» Your objective
Begin at the line where "Viewport: 812px width, 1512px" appears and reproduce exactly every line through the end of the data below, both included, skipping pictures.

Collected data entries

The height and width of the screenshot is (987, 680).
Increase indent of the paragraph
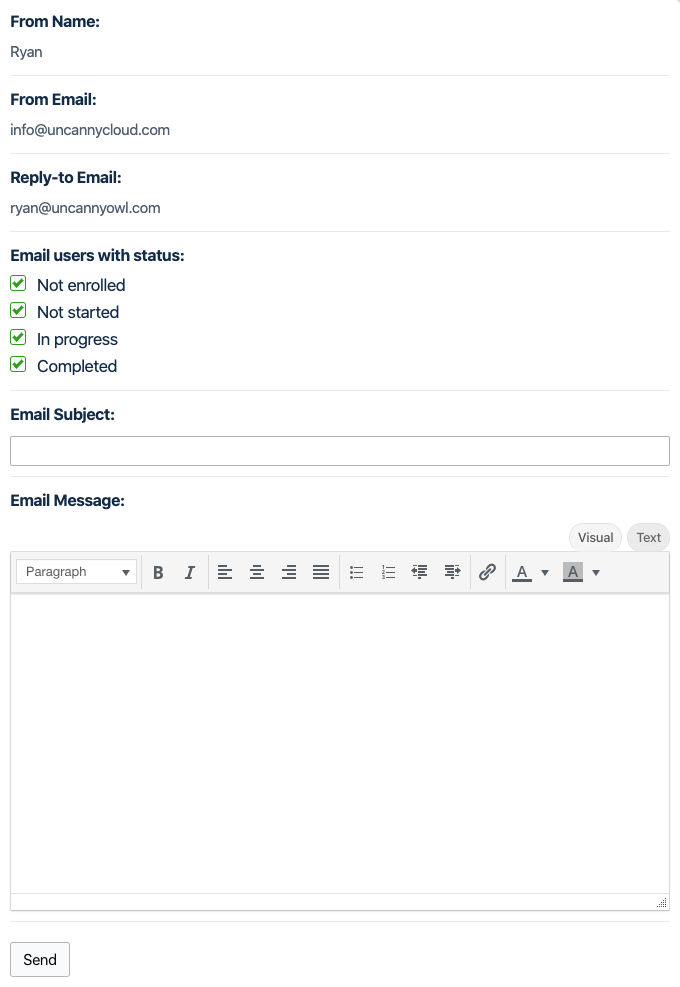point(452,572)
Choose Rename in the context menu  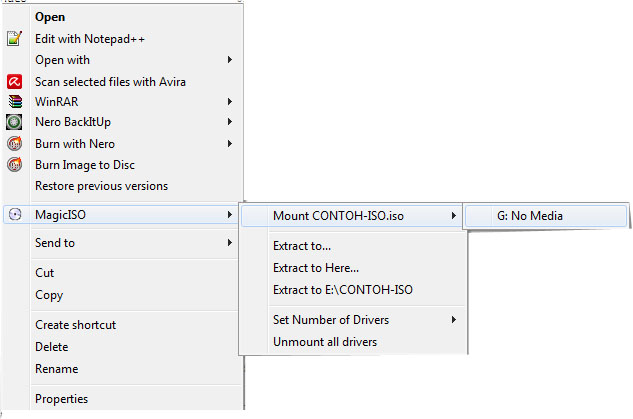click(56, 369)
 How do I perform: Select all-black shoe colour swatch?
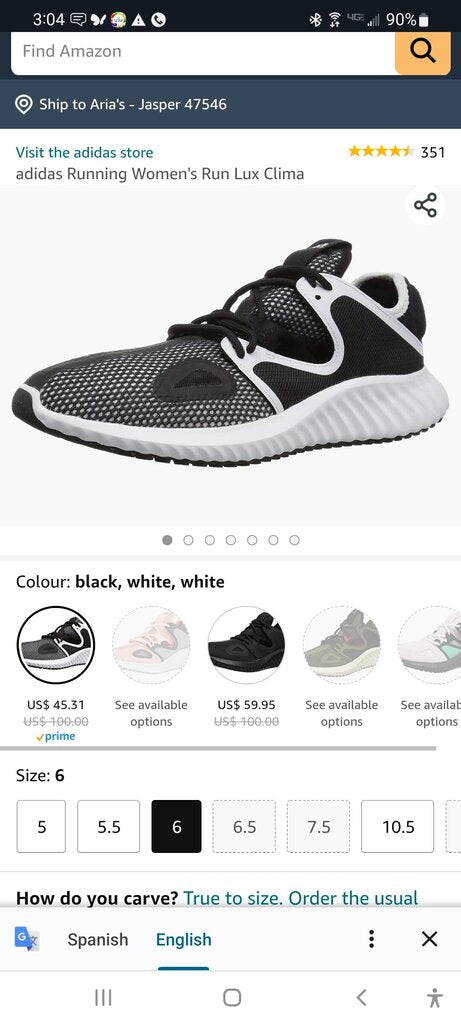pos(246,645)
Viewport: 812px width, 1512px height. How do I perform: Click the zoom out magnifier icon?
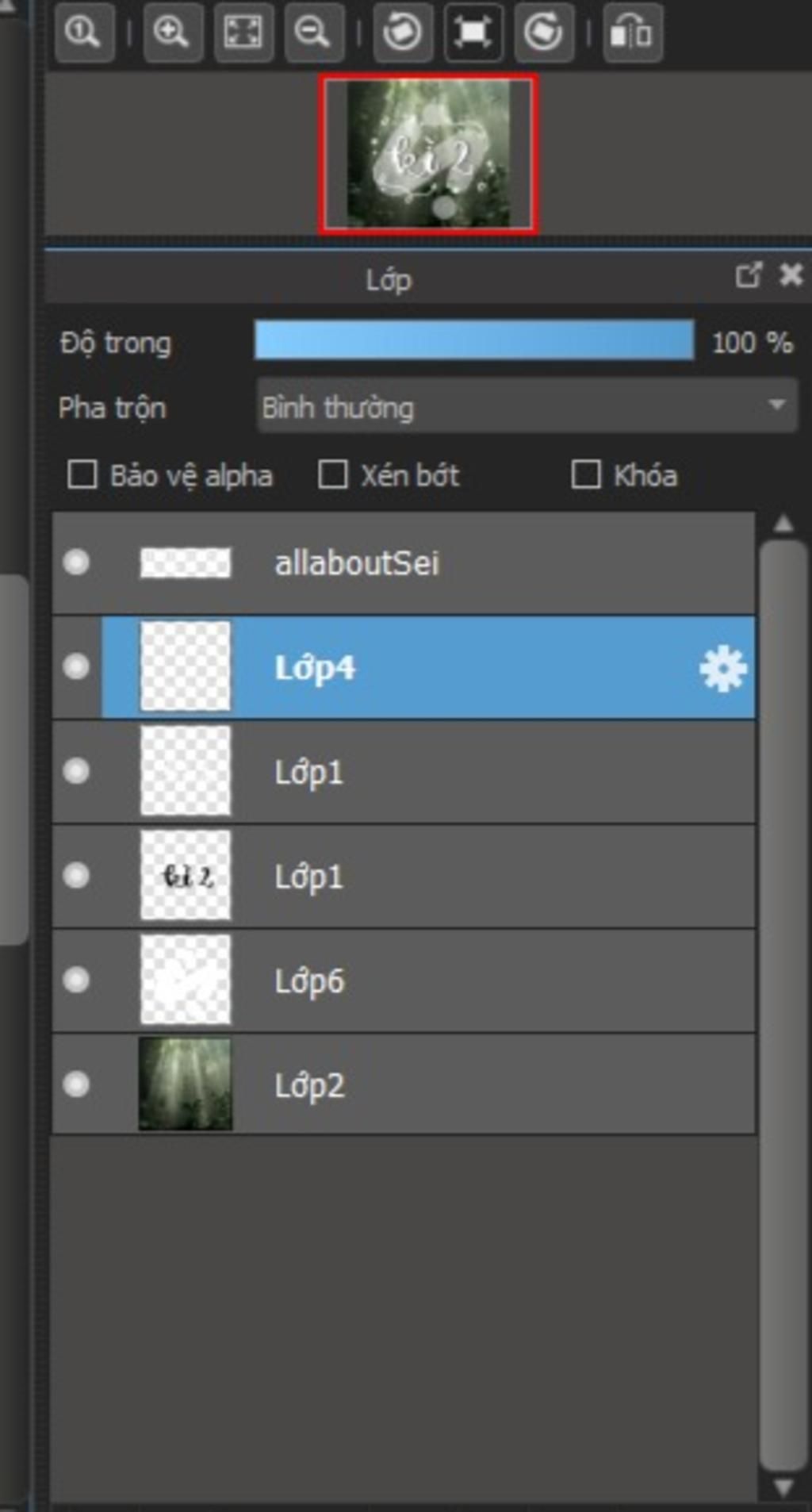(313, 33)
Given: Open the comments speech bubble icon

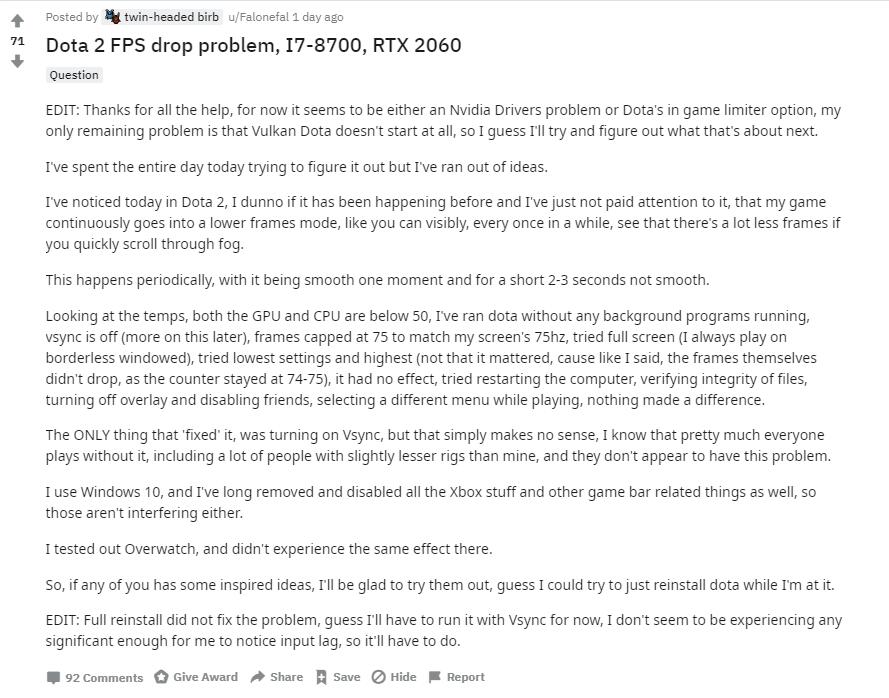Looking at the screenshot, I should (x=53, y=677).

» Task solution
Viewport: 812px width, 1512px height. How do I perform: Click the zoom out magnifier icon?
(313, 33)
Given: Open the comments speech bubble icon

Looking at the screenshot, I should (x=53, y=677).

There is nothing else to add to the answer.